[Recorded data]
_ _ _ _ _ _ _
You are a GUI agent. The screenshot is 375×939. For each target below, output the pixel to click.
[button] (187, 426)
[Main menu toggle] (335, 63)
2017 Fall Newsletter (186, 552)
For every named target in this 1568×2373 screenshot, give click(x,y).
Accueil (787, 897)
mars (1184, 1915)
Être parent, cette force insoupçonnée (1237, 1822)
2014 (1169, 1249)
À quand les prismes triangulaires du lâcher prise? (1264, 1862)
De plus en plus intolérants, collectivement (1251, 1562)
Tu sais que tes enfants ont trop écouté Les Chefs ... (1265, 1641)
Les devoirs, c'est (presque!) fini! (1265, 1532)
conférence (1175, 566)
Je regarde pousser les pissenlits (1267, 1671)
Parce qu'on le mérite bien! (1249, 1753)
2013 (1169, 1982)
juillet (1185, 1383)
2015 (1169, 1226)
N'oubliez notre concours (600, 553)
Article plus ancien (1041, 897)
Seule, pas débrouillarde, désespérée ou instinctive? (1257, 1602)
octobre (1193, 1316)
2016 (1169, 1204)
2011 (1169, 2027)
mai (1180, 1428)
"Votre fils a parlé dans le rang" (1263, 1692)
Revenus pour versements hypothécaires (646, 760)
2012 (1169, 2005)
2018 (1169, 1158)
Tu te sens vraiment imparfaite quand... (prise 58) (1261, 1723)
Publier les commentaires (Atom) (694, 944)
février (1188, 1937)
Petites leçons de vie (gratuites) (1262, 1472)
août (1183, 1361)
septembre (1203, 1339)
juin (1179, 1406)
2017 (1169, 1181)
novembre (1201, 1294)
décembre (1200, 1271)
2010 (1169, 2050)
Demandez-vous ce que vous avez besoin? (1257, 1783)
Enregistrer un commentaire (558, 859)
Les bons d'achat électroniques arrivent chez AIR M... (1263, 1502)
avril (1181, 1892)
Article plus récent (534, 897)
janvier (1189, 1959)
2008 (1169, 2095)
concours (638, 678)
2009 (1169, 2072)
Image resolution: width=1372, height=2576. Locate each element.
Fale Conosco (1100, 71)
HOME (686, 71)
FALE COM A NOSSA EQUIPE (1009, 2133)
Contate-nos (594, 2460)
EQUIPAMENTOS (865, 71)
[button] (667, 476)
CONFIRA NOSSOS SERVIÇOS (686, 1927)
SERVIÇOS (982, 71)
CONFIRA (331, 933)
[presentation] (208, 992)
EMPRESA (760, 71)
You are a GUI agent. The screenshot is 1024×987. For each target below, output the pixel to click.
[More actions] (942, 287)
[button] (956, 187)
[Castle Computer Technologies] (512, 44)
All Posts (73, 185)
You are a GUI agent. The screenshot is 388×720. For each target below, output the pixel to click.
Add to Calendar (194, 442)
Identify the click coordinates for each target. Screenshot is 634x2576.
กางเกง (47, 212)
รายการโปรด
_ _ _ _ _ _ _
To do: Begin at the row above that contains "Parce qu'on le mérite bien! (1249, 1753)" and stop after the row that contains "2016 (1169, 1204)". Reproduce only those rows, including any requests among them, and reduce every coordinate in the answers by 124.

Expected answer:
Parce qu'on le mérite bien! (1125, 1629)
2013 (1045, 1858)
juillet (1061, 1259)
2015 (1045, 1102)
N'oubliez notre concours (476, 429)
Article plus ancien (917, 773)
Seule, pas débrouillarde, désespérée ou instinctive? (1133, 1478)
octobre (1069, 1192)
2016 (1045, 1080)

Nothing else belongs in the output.